Browse Now, Pay Later
If you've read some of my posts before, you know I'm obsessed with product distribution, and by association, web browsers (e.g).
Microsoft Edge has announced a native "buy now, pay later" (BNPL) feature that will automatically appear for users at checkout (or anywhere you'd enter a saved credit card number). After initial resistance, they've doubled down on the commitment.
Microsoft partners with 3rd party Zip (previously Quadpay) to offer a BNPL payment option at browser level. It means any purchase between $35 - $1,000 you make through Microsoft Edge can be split into 4 installments over 6 weeks. (Source)
How does it actually work? You enter your credit card information into Edge, which offers to save it for future use. Next time at checkout, you can used either the saved card, or a virtual one-time use card from Zip that will "buy now, pay later" your card. Edge/Zip take a $4 fee (unclear what Microsoft's take rate from Zip is).
Why is this interesting? A short primer on BNPL first. BNPL has existed for a long time but recently found foothold in all types of digital payments. Customers often prefer BNPL over credit, that's why merchants often pay 2-8% to offer their customers the option. BNPL doesn't go over the traditional payment rails of Visa or Mastercard – which means lots of interesting things: bypassing fees, more data transparency, to name a few.
Microsoft hasn't blatantly used the browser like this since the 90s with Internet Explorer and the cascading toolbars that littered the UI. Contrast that with Google, who has been careful not to overstep the boundaries between the end user and the website. Although, I'm sure that we would be just as annoyed with Chrome if it aggressively defaulted to a much worse search engine, like Bing.
Will browsers become distribution machines again? Browsers sit between us and our websites. But that means they can pretty much do anything they please: insert new payment options, block (or insert) ads, hide (or share) our digital footprint, or and everything in between.

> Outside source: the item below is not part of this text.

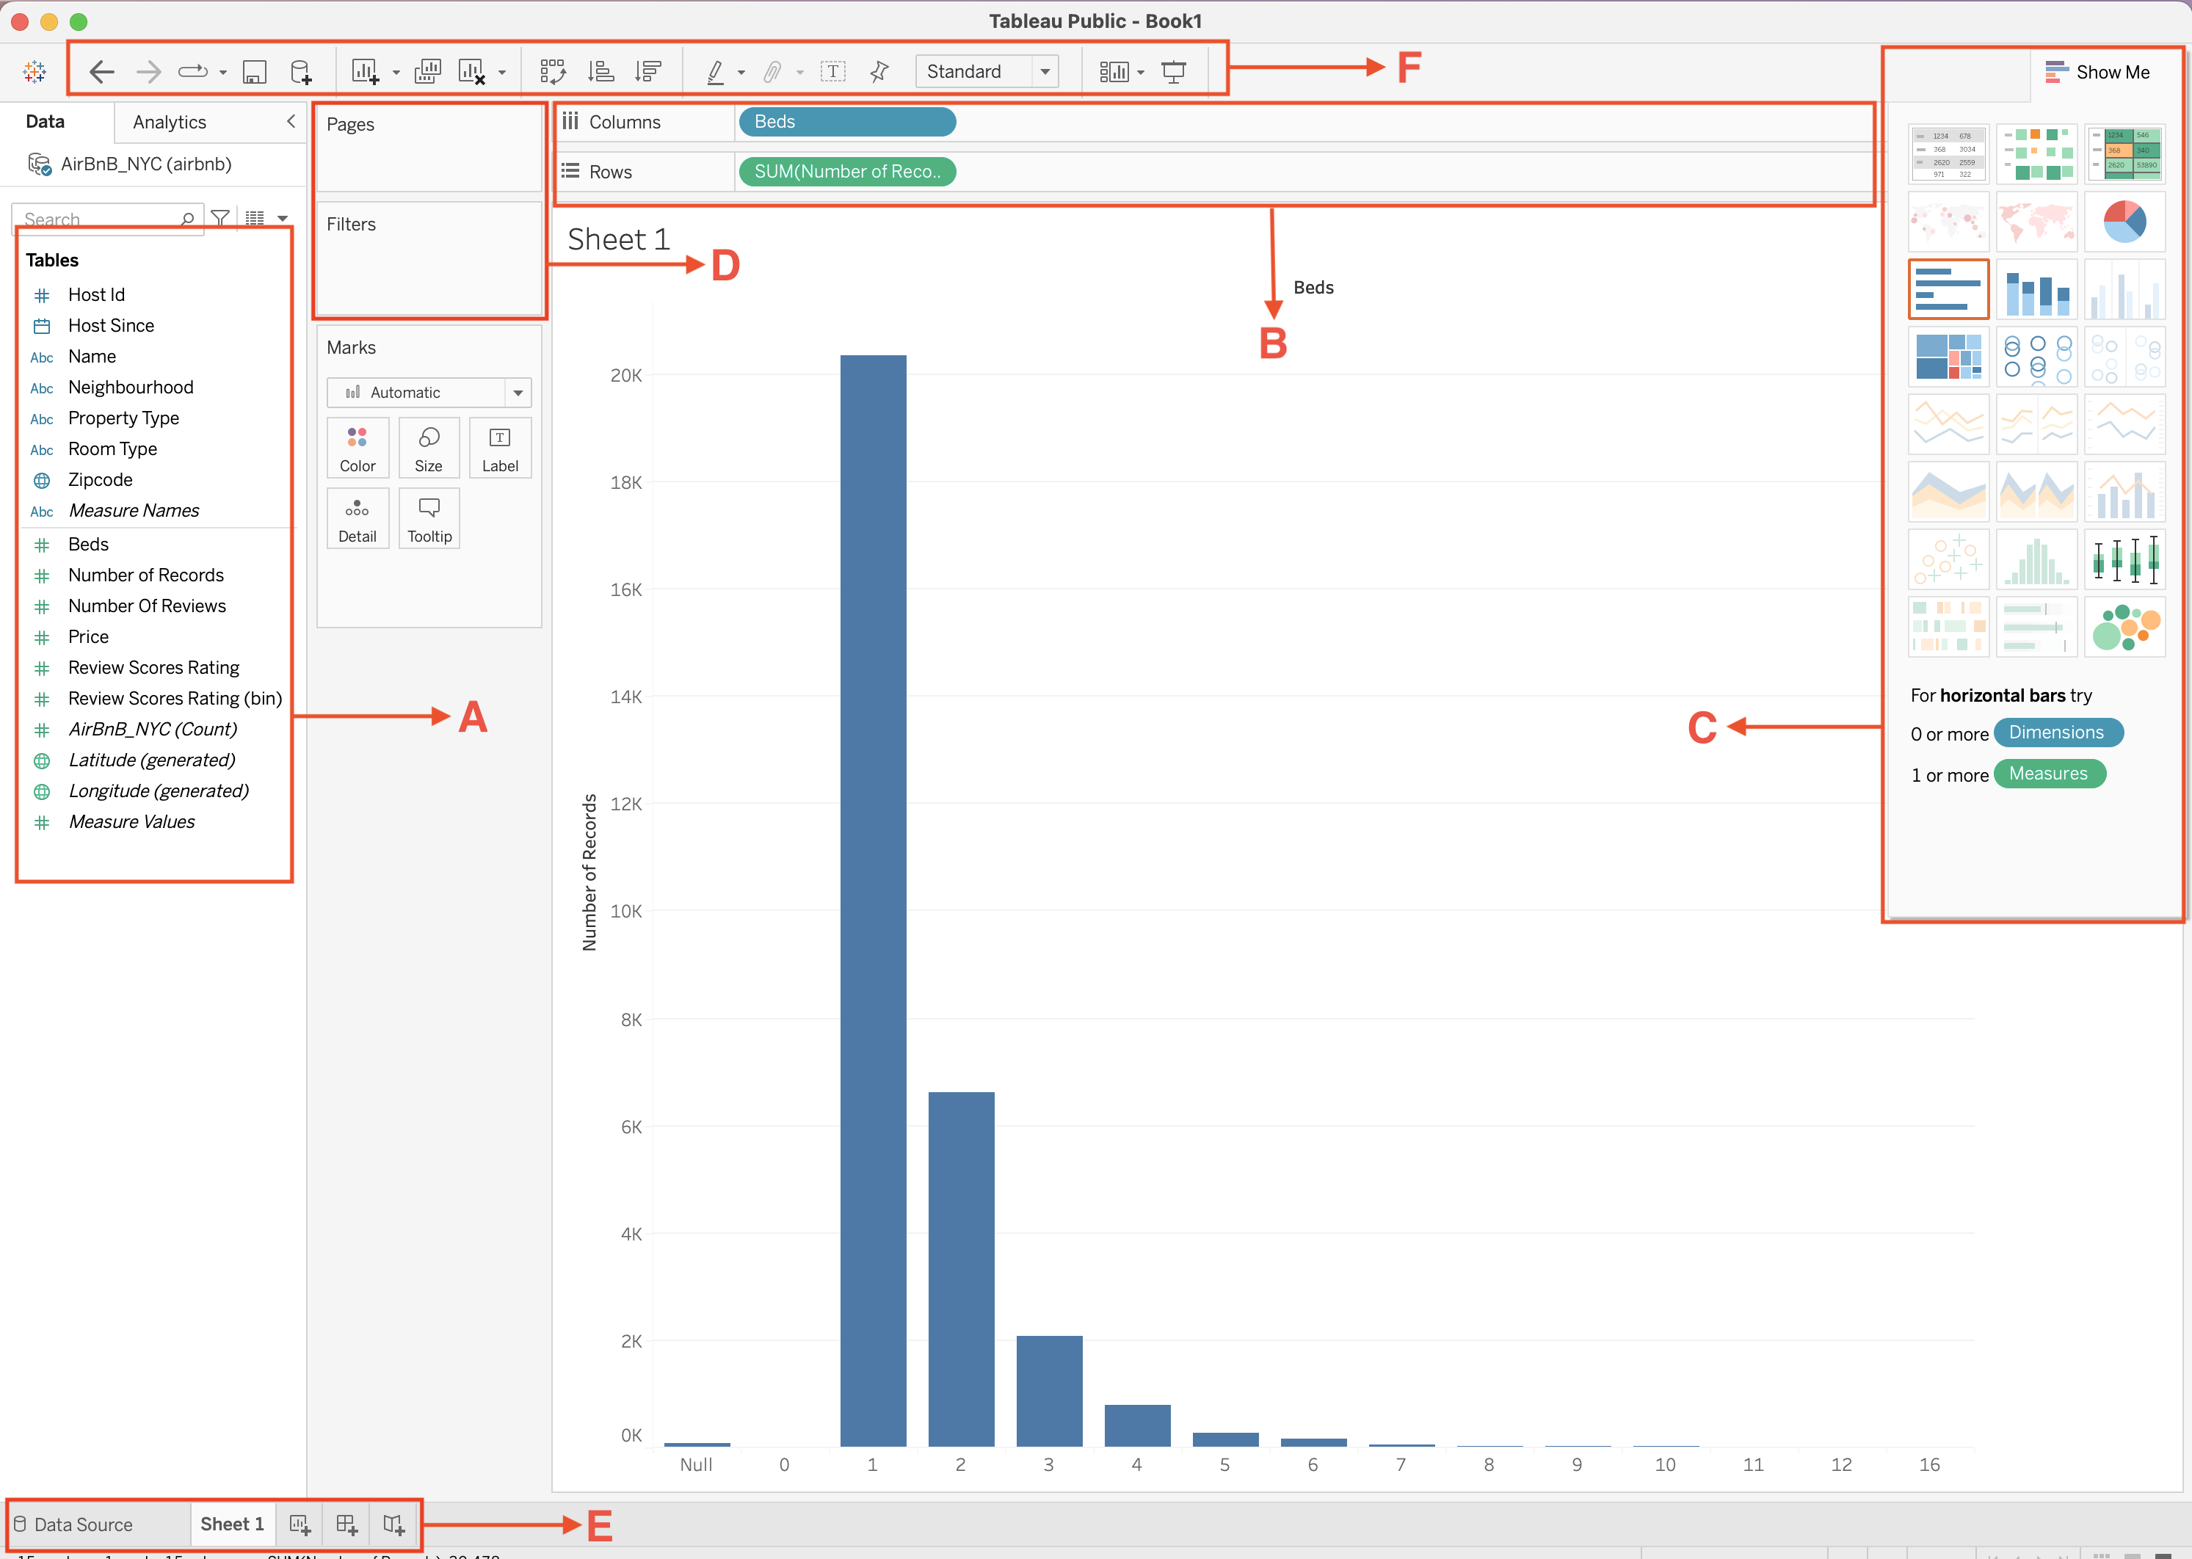Open the Standard fit dropdown

1045,72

Microsoft's play for BNPL is a bad look. Maybe it is consumer-friendly for some, but it for others, it can be predatory (allowing people to buy what they can't afford). It feels wrong to have a browser remind us that it sits between us and our payment. But for every feature like BNPL, there's others that can create consumer surplus by changing our browsing experience just in time. And now that everything is based on Chromium, things could change very quickly.